EXERCISE DETAILS: What follows is a block of records; reproduce all of it verbatim.

-------- RECORDS TO USE

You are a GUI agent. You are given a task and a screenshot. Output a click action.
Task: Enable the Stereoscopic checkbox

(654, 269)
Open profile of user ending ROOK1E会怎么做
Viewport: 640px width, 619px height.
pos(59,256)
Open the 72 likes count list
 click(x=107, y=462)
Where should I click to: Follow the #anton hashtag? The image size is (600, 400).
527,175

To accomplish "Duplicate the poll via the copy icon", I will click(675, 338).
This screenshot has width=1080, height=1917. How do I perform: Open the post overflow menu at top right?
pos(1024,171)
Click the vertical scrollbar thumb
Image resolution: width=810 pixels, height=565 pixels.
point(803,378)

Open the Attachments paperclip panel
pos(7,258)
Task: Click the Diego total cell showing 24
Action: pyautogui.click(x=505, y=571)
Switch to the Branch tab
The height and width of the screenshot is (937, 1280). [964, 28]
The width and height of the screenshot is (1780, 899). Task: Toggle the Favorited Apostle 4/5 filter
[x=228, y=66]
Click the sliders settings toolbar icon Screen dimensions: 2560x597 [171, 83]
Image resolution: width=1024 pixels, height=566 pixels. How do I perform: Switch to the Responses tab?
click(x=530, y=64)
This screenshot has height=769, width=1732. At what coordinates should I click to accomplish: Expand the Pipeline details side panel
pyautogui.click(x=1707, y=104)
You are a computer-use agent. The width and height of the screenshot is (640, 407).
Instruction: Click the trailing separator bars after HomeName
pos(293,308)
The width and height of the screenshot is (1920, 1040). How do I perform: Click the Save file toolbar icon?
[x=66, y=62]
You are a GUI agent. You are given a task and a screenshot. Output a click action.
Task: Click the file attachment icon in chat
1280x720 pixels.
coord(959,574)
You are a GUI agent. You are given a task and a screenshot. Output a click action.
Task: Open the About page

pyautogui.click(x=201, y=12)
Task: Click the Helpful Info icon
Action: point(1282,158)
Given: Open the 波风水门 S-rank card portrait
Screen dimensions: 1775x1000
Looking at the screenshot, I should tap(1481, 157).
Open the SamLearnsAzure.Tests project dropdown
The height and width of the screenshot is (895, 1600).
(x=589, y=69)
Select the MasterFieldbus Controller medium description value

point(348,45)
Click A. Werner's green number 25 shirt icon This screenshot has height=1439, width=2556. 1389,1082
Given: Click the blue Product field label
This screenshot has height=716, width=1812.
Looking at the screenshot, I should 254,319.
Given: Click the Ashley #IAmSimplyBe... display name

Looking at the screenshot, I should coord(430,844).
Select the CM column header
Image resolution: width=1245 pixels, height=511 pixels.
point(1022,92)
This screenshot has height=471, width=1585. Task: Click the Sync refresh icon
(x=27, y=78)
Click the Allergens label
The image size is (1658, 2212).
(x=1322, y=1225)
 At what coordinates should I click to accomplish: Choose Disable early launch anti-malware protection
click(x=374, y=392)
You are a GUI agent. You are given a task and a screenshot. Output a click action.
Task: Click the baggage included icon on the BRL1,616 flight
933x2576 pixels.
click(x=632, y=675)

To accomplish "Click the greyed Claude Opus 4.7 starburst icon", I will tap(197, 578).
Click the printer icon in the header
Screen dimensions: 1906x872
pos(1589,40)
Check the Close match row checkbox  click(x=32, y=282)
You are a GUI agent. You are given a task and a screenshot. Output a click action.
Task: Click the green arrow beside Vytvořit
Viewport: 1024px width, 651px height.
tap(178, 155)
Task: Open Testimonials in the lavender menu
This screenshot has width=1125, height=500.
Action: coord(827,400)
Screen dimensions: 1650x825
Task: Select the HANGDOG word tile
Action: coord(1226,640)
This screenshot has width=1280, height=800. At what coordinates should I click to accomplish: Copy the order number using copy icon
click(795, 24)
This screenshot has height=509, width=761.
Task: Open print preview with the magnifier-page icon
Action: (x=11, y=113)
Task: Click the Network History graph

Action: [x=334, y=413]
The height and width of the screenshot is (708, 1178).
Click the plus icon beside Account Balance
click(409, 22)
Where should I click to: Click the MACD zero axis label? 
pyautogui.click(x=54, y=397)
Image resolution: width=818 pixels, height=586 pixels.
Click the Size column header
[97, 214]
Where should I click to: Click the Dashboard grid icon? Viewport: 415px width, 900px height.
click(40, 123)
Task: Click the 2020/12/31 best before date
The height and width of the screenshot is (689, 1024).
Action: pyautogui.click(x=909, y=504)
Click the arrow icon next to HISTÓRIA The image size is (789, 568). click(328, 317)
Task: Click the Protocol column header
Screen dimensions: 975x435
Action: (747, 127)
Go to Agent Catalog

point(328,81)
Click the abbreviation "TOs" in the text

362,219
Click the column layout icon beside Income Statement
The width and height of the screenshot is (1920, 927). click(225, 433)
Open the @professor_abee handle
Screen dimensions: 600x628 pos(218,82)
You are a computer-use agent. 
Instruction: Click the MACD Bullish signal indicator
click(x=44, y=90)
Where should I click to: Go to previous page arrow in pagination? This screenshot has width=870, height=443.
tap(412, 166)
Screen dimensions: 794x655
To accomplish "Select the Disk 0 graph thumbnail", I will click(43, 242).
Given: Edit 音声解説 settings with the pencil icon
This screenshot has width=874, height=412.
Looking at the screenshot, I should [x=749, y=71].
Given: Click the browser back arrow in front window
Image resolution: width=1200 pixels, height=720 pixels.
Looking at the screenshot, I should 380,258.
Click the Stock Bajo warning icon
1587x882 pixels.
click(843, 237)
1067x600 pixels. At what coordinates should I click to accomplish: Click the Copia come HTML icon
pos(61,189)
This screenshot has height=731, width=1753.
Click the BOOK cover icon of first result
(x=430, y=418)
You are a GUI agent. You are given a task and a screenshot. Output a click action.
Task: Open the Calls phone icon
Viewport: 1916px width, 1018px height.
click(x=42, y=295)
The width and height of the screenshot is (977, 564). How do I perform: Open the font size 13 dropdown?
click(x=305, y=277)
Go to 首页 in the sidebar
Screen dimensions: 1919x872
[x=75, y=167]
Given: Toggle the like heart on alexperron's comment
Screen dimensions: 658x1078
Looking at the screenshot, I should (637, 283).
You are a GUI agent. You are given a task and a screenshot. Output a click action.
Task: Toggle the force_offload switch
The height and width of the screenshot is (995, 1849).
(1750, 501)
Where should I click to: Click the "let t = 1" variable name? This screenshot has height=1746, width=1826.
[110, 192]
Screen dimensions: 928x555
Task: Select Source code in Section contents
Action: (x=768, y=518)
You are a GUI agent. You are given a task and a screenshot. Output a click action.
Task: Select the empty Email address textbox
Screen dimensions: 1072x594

----------------

EXERCISE ANSWER:
You are a GUI agent. You are given a task and a screenshot. Output a click action.
Task: Enable the Stereoscopic checkbox

(654, 269)
Open profile of user ending ROOK1E会怎么做
Viewport: 640px width, 619px height.
pos(59,256)
Open the 72 likes count list
 click(x=107, y=462)
Where should I click to: Follow the #anton hashtag? The image size is (600, 400).
527,175

To accomplish "Duplicate the poll via the copy icon", I will click(675, 338).
This screenshot has width=1080, height=1917. How do I perform: Open the post overflow menu at top right?
pos(1024,171)
Click the vertical scrollbar thumb
Image resolution: width=810 pixels, height=565 pixels.
point(803,378)

Open the Attachments paperclip panel
pos(7,258)
Task: Click the Diego total cell showing 24
Action: pyautogui.click(x=505, y=571)
Switch to the Branch tab
The height and width of the screenshot is (937, 1280). [964, 28]
The width and height of the screenshot is (1780, 899). Task: Toggle the Favorited Apostle 4/5 filter
[x=228, y=66]
Click the sliders settings toolbar icon Screen dimensions: 2560x597 [171, 83]
Image resolution: width=1024 pixels, height=566 pixels. How do I perform: Switch to the Responses tab?
click(x=530, y=64)
This screenshot has height=769, width=1732. At what coordinates should I click to accomplish: Expand the Pipeline details side panel
pyautogui.click(x=1707, y=104)
You are a computer-use agent. The width and height of the screenshot is (640, 407).
Instruction: Click the trailing separator bars after HomeName
pos(293,308)
The width and height of the screenshot is (1920, 1040). How do I perform: Click the Save file toolbar icon?
[x=66, y=62]
You are a GUI agent. You are given a task and a screenshot. Output a click action.
Task: Click the file attachment icon in chat
1280x720 pixels.
coord(959,574)
You are a GUI agent. You are given a task and a screenshot. Output a click action.
Task: Open the About page

pyautogui.click(x=201, y=12)
Task: Click the Helpful Info icon
Action: point(1282,158)
Given: Open the 波风水门 S-rank card portrait
Screen dimensions: 1775x1000
Looking at the screenshot, I should tap(1481, 157).
Open the SamLearnsAzure.Tests project dropdown
The height and width of the screenshot is (895, 1600).
(x=589, y=69)
Select the MasterFieldbus Controller medium description value

point(348,45)
Click A. Werner's green number 25 shirt icon This screenshot has height=1439, width=2556. 1389,1082
Given: Click the blue Product field label
This screenshot has height=716, width=1812.
Looking at the screenshot, I should 254,319.
Given: Click the Ashley #IAmSimplyBe... display name

Looking at the screenshot, I should coord(430,844).
Select the CM column header
Image resolution: width=1245 pixels, height=511 pixels.
point(1022,92)
This screenshot has height=471, width=1585. Task: Click the Sync refresh icon
(x=27, y=78)
Click the Allergens label
The image size is (1658, 2212).
(x=1322, y=1225)
 At what coordinates should I click to accomplish: Choose Disable early launch anti-malware protection
click(x=374, y=392)
You are a GUI agent. You are given a task and a screenshot. Output a click action.
Task: Click the baggage included icon on the BRL1,616 flight
933x2576 pixels.
click(x=632, y=675)

To accomplish "Click the greyed Claude Opus 4.7 starburst icon", I will tap(197, 578).
Click the printer icon in the header
Screen dimensions: 1906x872
pos(1589,40)
Check the Close match row checkbox  click(x=32, y=282)
You are a GUI agent. You are given a task and a screenshot. Output a click action.
Task: Click the green arrow beside Vytvořit
Viewport: 1024px width, 651px height.
tap(178, 155)
Task: Open Testimonials in the lavender menu
This screenshot has width=1125, height=500.
Action: coord(827,400)
Screen dimensions: 1650x825
Task: Select the HANGDOG word tile
Action: coord(1226,640)
This screenshot has width=1280, height=800. At what coordinates should I click to accomplish: Copy the order number using copy icon
click(795, 24)
This screenshot has height=509, width=761.
Task: Open print preview with the magnifier-page icon
Action: (x=11, y=113)
Task: Click the Network History graph

Action: [x=334, y=413]
The height and width of the screenshot is (708, 1178).
Click the plus icon beside Account Balance
click(409, 22)
Where should I click to: Click the MACD zero axis label? 
pyautogui.click(x=54, y=397)
Image resolution: width=818 pixels, height=586 pixels.
Click the Size column header
[97, 214]
Where should I click to: Click the Dashboard grid icon? Viewport: 415px width, 900px height.
click(40, 123)
Task: Click the 2020/12/31 best before date
The height and width of the screenshot is (689, 1024).
Action: pyautogui.click(x=909, y=504)
Click the arrow icon next to HISTÓRIA The image size is (789, 568). click(328, 317)
Task: Click the Protocol column header
Screen dimensions: 975x435
Action: (747, 127)
Go to Agent Catalog

point(328,81)
Click the abbreviation "TOs" in the text

362,219
Click the column layout icon beside Income Statement
The width and height of the screenshot is (1920, 927). click(225, 433)
Open the @professor_abee handle
Screen dimensions: 600x628 pos(218,82)
You are a computer-use agent. 
Instruction: Click the MACD Bullish signal indicator
click(x=44, y=90)
Where should I click to: Go to previous page arrow in pagination? This screenshot has width=870, height=443.
tap(412, 166)
Screen dimensions: 794x655
To accomplish "Select the Disk 0 graph thumbnail", I will click(43, 242).
Given: Edit 音声解説 settings with the pencil icon
This screenshot has width=874, height=412.
Looking at the screenshot, I should [x=749, y=71].
Given: Click the browser back arrow in front window
Image resolution: width=1200 pixels, height=720 pixels.
Looking at the screenshot, I should 380,258.
Click the Stock Bajo warning icon
1587x882 pixels.
click(843, 237)
1067x600 pixels. At what coordinates should I click to accomplish: Click the Copia come HTML icon
pos(61,189)
This screenshot has height=731, width=1753.
Click the BOOK cover icon of first result
(x=430, y=418)
You are a GUI agent. You are given a task and a screenshot. Output a click action.
Task: Open the Calls phone icon
Viewport: 1916px width, 1018px height.
click(x=42, y=295)
The width and height of the screenshot is (977, 564). How do I perform: Open the font size 13 dropdown?
click(x=305, y=277)
Go to 首页 in the sidebar
Screen dimensions: 1919x872
[x=75, y=167]
Given: Toggle the like heart on alexperron's comment
Screen dimensions: 658x1078
Looking at the screenshot, I should (637, 283).
You are a GUI agent. You are given a task and a screenshot. Output a click action.
Task: Toggle the force_offload switch
The height and width of the screenshot is (995, 1849).
(1750, 501)
Where should I click to: Click the "let t = 1" variable name? This screenshot has height=1746, width=1826.
[110, 192]
Screen dimensions: 928x555
Task: Select Source code in Section contents
Action: (x=768, y=518)
You are a GUI agent. You are given a task and a screenshot. Output a click action.
Task: Select the empty Email address textbox
Screen dimensions: 1072x594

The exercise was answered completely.